__Provided passage__.
━━━━

UNITED STATES DISTRICT COURT NORTHERN DISTRICT OF NEW YORK


August 19, 2011

DERRY SYKES, PLAINTIFF,
v.
NEW YORK STATE CHILD SUPPORT PROCESSING CENTER, STATE OF NEW YORK, AND BANK OF AMERICA, DEFENDANTS.

The opinion of the court was delivered by: Norman A. Mordue, Chief U.S. District Judge

MEMORANDUM-DECISION AND ORDER

Plaintiff commenced the above-referenced action in the Middle District of Florida on July 12, 2011, asserting that defendants are violating the Social Security Act by garnishing Social Security Income ("SSI") payments which are directly deposited into his bank account in Florida. Plaintiff's complaint is couched as an Order to Show Cause for a temporary restraining order and preliminary injunction. Plaintiff seeks an order of this Court which will immediately lift the restraining notice placed on his bank account by the defendant state agency and direct defendants to cease and desist from unlawfully confiscating his SSI payments. Plaintiff also filed an application to proceed in this action in forma pauperis. The case was transferred to this District by the Middle District of Florida on the ground of improper venue. To wit, the transferring court concluded from review of the various attachments to plaintiff's complaint that since the New York State Child Support Processing Center, the state agency named in the complaint, was located in Albany, New York, the action was properly venued in the Northern District of New York.

━━━━

__Information supplied__.
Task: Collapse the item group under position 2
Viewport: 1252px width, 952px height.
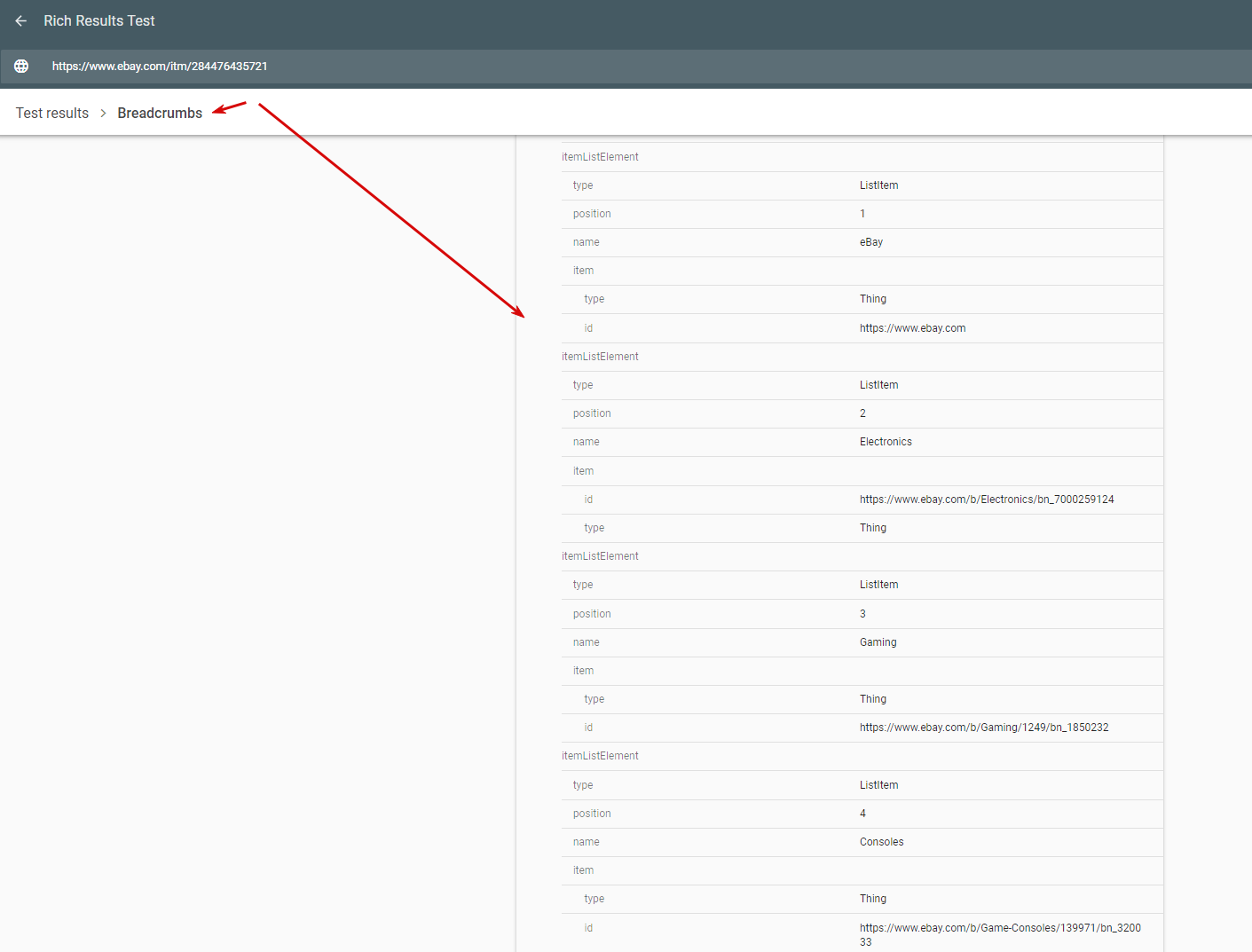Action: [x=583, y=470]
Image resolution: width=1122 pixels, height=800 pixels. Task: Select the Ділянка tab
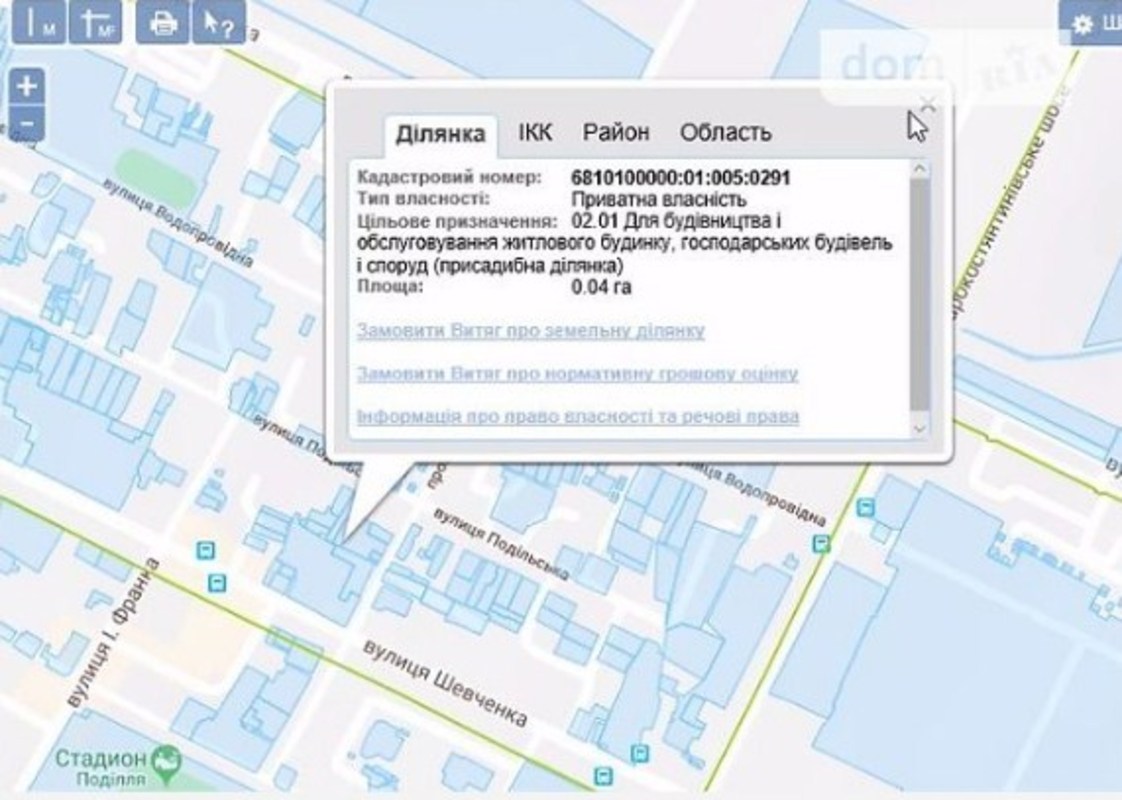(441, 133)
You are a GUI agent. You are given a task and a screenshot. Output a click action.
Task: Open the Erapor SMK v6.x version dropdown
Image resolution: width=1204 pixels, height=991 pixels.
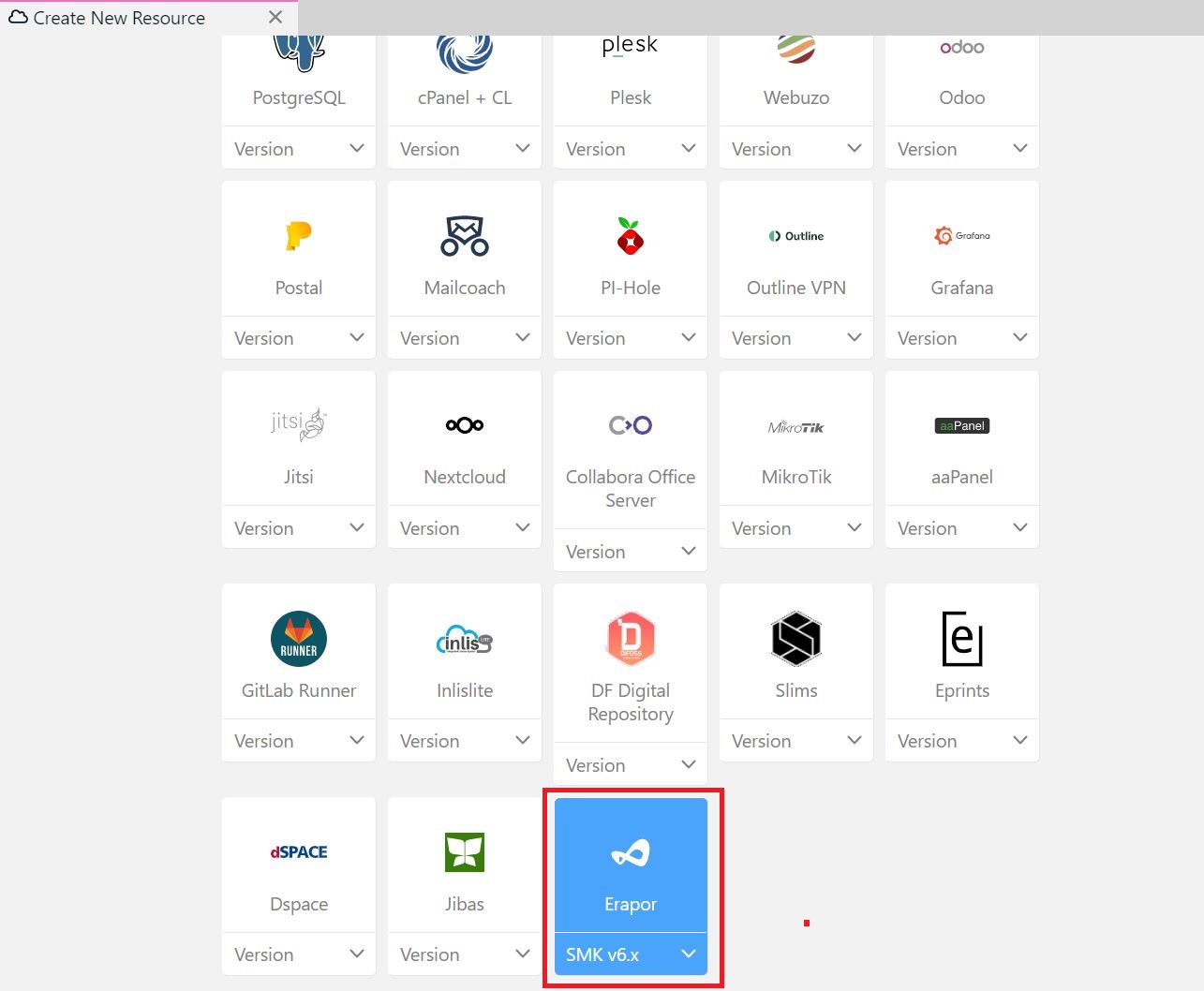[x=631, y=954]
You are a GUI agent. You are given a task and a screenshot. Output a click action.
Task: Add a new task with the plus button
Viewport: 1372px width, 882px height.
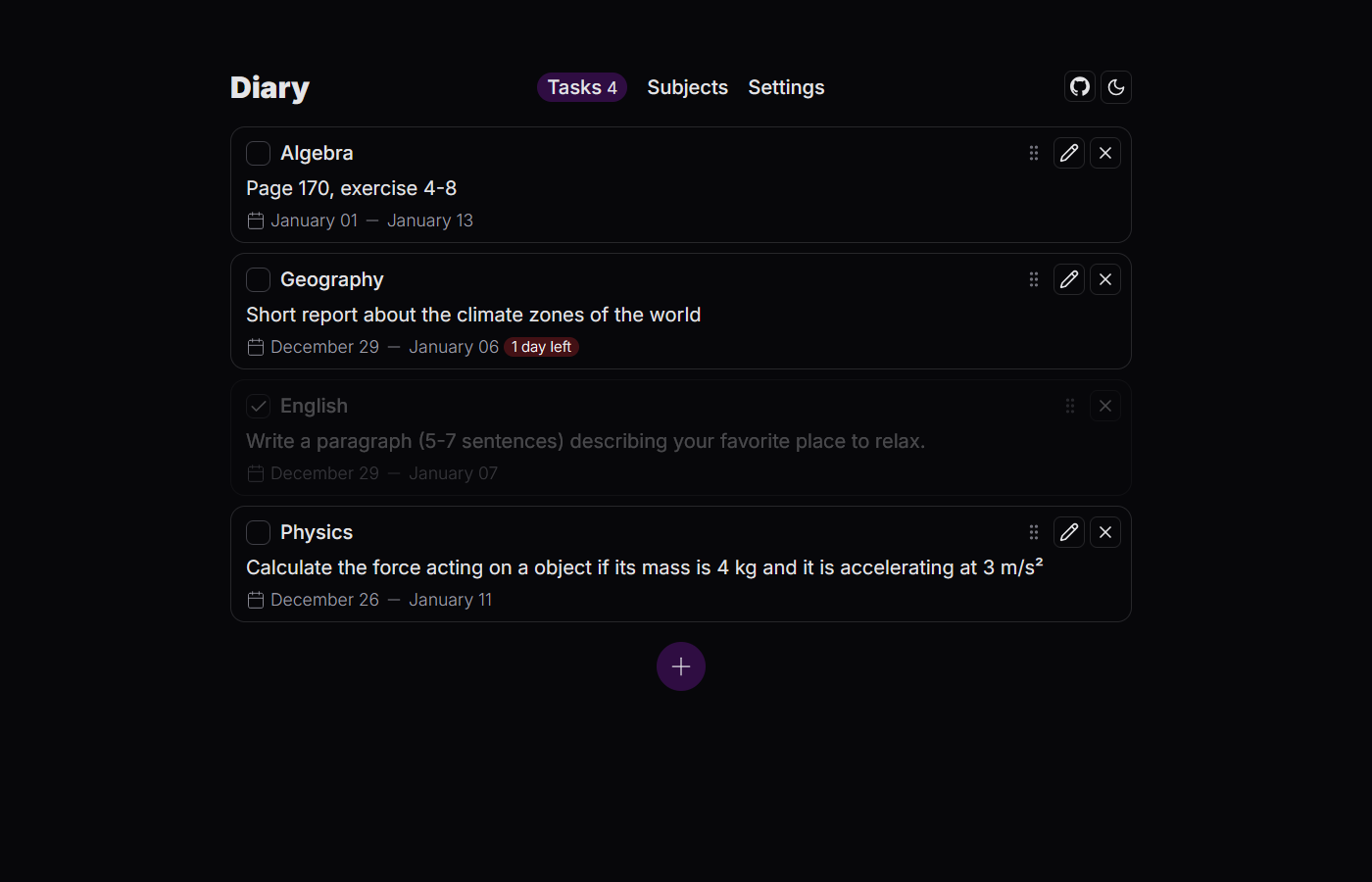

━━━━

__Explore the material__.
1. Based on the memorandum-decision, decide whether each statement agrees with it: (a) the plaintiff first filed the action in the Middle District of Florida; (b) the plaintiff did not ask to proceed in forma pauperis; (c) the case was transferred because the named state agency was located in Albany, New York. Answer yes or no for each and quote the words that decide it.
2. From the memorandum-decision, write out everything from "UNITED STATES DISTRICT" down to "OF AMERICA, DEFENDANTS.".

__Task-by-task answers__.
1.
(a) Yes: "Plaintiff commenced the above-referenced action in the Middle District of Florida on July 12, 2011"
(b) No: "Plaintiff also filed an application to proceed in this action in forma pauperis."
(c) Yes: "since the New York State Child Support Processing Center, the state agency named in the complaint, was located in Albany, New York, the action was properly venued in the Northern District of New York."

2.
UNITED STATES DISTRICT COURT NORTHERN DISTRICT OF NEW YORK


August 19, 2011

DERRY SYKES, PLAINTIFF,
v.
NEW YORK STATE CHILD SUPPORT PROCESSING CENTER, STATE OF NEW YORK, AND BANK OF AMERICA, DEFENDANTS.